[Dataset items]
'''

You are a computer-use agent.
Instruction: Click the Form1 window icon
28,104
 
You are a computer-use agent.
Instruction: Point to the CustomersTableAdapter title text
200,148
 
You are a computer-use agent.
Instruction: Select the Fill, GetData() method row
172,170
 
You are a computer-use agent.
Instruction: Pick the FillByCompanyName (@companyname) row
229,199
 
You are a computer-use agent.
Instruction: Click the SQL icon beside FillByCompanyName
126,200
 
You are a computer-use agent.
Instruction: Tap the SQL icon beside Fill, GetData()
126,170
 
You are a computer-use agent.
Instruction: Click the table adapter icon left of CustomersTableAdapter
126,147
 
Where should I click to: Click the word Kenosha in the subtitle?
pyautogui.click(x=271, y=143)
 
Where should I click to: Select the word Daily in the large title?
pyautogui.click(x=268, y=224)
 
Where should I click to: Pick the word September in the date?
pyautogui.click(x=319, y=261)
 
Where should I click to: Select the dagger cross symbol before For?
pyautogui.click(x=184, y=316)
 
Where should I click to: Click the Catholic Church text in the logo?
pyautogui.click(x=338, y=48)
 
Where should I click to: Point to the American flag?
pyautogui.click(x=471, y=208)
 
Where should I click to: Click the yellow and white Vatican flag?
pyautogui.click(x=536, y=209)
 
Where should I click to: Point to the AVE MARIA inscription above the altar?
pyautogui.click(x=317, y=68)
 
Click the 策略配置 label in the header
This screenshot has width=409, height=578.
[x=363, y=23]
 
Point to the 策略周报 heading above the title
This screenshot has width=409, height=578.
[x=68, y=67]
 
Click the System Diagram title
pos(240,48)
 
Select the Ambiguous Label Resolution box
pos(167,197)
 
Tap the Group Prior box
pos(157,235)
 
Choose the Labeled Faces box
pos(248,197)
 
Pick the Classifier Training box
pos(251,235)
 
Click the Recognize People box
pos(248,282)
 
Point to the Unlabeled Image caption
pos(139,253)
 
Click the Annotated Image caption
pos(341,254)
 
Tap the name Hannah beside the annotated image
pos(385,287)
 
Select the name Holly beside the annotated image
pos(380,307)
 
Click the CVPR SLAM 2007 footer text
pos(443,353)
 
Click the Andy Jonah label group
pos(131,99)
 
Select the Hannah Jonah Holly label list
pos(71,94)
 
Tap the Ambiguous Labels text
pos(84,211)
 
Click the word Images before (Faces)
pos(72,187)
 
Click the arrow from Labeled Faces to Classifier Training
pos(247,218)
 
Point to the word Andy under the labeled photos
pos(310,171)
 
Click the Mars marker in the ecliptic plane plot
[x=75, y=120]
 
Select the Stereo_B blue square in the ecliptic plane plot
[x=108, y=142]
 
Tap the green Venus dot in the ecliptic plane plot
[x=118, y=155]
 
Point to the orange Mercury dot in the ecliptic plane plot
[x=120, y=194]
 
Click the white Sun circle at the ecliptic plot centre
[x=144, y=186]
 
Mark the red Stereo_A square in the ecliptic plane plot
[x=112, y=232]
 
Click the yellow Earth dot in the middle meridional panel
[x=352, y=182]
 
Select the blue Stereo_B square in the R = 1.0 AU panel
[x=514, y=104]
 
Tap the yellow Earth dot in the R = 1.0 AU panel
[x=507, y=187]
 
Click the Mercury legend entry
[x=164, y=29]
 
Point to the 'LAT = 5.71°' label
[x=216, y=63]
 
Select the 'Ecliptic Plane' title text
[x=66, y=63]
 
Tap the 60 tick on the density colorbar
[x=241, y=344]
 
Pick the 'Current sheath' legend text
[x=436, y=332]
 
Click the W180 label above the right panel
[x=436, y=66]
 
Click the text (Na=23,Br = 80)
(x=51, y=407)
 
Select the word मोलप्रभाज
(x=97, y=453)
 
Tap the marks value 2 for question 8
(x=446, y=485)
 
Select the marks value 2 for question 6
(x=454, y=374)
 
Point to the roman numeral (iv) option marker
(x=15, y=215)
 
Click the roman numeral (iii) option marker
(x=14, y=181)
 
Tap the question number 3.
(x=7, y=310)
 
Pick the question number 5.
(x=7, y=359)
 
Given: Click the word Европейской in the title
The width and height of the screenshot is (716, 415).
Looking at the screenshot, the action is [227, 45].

'''
'''

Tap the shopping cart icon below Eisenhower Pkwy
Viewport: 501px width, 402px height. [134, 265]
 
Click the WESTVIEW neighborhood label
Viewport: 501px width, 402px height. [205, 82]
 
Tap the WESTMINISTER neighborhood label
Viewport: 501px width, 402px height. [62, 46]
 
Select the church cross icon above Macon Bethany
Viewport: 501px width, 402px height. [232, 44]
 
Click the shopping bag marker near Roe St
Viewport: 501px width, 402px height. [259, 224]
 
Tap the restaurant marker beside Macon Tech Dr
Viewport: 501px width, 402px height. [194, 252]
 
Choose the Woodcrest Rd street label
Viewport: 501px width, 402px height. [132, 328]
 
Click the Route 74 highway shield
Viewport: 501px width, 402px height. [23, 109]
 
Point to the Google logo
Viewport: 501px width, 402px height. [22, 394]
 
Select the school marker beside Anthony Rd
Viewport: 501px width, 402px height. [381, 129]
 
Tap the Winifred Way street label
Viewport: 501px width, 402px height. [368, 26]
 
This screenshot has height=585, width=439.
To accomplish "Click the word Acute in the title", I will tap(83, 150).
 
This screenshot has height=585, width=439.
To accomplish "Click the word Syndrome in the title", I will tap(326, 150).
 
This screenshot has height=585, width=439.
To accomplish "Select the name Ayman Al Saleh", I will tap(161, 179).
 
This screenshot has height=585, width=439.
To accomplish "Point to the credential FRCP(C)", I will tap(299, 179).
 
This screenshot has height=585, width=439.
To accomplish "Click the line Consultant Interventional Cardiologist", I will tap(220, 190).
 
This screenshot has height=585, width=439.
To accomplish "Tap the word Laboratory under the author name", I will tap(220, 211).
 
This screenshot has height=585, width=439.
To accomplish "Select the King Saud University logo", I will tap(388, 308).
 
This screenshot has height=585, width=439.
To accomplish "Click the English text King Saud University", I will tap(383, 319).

'''

Reproduce only the data from the line containing "Click the shopping bag marker near Roe St" through the line containing "Viewport: 501px width, 402px height. [381, 129]", both included, with each request line and viewport line unchanged. Scale every answer coordinate by 2.6 and round it to a whole number, with halves rounding up.

Click the shopping bag marker near Roe St
Viewport: 501px width, 402px height. [673, 582]
 
Tap the restaurant marker beside Macon Tech Dr
Viewport: 501px width, 402px height. [504, 655]
 
Choose the Woodcrest Rd street label
Viewport: 501px width, 402px height. [343, 853]
 
Click the Route 74 highway shield
Viewport: 501px width, 402px height. [60, 283]
 
Point to the Google logo
Viewport: 501px width, 402px height. [57, 1024]
 
Select the school marker beside Anthony Rd
Viewport: 501px width, 402px height. [991, 335]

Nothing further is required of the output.